I don't really have a problem with that. It happens the other way, where a player is offside when the pass is played but onside after it takes a deflection from the defender. It's just bad luck. Or good if you're spurs.
Yeah, I dunno, there's just something about it which feels harsher, in that it wasn't an ill-timed pass or run; just effective pressing forcing an error and then capitalising on it.
I mean, regardless of any of that, the bottom line is that there's f*** all in it and Aguero hasn't unfairly gained an advantage by being in that position.
One of the major inconsistencies of VAR is that the 'clear and obvious error' thing seems to be applied just about everywhere except offside, where incidents are so seldom clear and obvious. They might review a clumsy tackle in the box and, despite there being evidence that a foul was committed, a penalty remains ungiven on the basis of some woolly and subjective metric around the ref's ability to make the call in the first instance. Yet offside calls, based on meaningless inches in either direction, are being scrutinised and enforced with the fullest extent of their s**** tech. If the lino misses a stray kneecap it's a clear and obvious error is it? Total bollocks.

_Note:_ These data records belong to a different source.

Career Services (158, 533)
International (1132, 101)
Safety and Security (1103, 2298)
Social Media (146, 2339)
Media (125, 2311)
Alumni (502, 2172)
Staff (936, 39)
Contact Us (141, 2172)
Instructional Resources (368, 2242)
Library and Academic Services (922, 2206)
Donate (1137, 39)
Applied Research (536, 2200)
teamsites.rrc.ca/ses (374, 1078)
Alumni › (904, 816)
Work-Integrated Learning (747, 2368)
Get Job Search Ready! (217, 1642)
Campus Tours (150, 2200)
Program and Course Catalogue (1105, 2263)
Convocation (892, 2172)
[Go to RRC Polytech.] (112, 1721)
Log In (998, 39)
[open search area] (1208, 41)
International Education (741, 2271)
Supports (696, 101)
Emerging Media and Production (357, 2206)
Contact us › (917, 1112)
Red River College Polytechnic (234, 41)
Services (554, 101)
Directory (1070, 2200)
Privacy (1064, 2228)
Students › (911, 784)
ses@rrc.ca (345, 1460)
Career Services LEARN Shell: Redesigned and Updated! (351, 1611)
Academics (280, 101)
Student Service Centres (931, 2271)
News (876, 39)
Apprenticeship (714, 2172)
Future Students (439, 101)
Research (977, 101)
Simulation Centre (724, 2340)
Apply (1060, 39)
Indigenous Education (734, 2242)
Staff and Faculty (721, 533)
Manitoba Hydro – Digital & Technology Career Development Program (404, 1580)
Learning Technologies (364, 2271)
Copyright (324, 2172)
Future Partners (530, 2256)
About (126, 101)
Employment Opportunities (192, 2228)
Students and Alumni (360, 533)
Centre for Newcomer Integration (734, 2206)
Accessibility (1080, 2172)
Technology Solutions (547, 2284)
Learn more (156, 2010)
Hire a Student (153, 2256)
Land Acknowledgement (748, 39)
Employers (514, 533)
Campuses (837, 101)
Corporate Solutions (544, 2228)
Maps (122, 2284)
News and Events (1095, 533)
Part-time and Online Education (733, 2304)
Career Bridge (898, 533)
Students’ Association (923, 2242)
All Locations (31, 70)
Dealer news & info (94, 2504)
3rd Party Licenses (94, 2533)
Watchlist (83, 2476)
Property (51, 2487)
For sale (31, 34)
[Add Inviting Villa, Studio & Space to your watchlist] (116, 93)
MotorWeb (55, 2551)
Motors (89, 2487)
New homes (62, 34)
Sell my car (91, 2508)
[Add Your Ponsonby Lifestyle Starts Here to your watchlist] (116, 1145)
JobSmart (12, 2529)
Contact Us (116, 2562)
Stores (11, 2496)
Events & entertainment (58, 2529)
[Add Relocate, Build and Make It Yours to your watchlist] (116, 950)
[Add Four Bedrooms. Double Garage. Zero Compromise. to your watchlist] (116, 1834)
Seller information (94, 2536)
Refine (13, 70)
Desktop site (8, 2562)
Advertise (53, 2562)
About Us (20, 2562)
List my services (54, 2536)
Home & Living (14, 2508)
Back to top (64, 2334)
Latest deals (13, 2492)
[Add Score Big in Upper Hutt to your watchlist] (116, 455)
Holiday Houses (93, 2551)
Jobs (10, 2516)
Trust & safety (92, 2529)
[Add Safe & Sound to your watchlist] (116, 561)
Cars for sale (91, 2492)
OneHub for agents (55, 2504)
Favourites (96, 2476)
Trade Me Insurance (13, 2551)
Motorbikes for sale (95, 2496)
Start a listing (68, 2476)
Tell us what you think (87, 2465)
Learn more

I agree with most of that, but I don't think that incident can be blamed on VAR. He was in an offside position when his teammate touched the ball, so he's offside, thems the rules. The lino should have given it as offside.
Just had a closer look and it's a lot tighter than I first thought but I still think it's offside. Without VAR we'd be discussing how Spurs were robbed.
Yeah but I'd far prefer that to the soul being sucked out of every goal celebration.
I'd prefer a fair result. I feel people complain about VAR sucking the emotion out of celebrating goals like realizing the linesman raised his flag after celebrating your ass off wasn't something that used to happen before VAR.
Barely ever, I'd always look at the linesman as soon as the ball crossed the line - aye you'd get some oblivious people who took maybe ten seconds. Having a 'fair result' is just not worth it for me for removing the best thing about football. I realize it's subjective and a tired debate so I'll refrain.
In my own view, I'd personally rather not NUFC won a cup final (as if we'd ever get to one ) if that win would forever be marred by a s*** decision, I'd want us to win it fair and square. But yeah, people in different corners won't convince the other at this point so it's as you say a bit tired at this stage.
Your argument is slightly flawed because VAR doesn’t guarantee a ‘fair result’. The offside calls cannot be accurately measured as accurately as they’re trying and football decisions are subjective in the main, there isn’t always a ‘right’ decision that everyone is in unanimous agreement about.
Does VAR overturn enough wrong decisions to make it worthwhile with all of the disruption? Absolutely not, imo. We’re having as many conversations about decisions as we always have, but now we’re having decisions about what is/what isn’t a ‘clear and obvious error’. So in actual fact, there is more controversy and more contentious decisions with the added bonus of large disruptions to the flow of the game and sucking the passion out of it.
Plus I disagree with your whole point about not feeling satisfied if we won a trophy through a bad decision. We’ve had our fair share of s*** decisions, I couldn’t care less if we won the FA Cup 1-0 through Wilson throwing the ball in the net from a throw-in. It’d mean just as much as a 10-0 win. We’ve won f*** all, how can we be so fussy about where the win comes from?
Because it'd be tantamount to cheating and I, personally, would not enjoy it as much as if it wasn't won that way. I'm not saying others wouldn't enjoy it, just that I wouldn't, and that I am massively in favor of VAR and thinks it improves the enjoyment of the game a thousandfold for me. That said, it has a lot of wrinkles to iron out before it's perfect still, but I want it to get there and so it needs to steadily evolve and be used to iron out said wrinkles.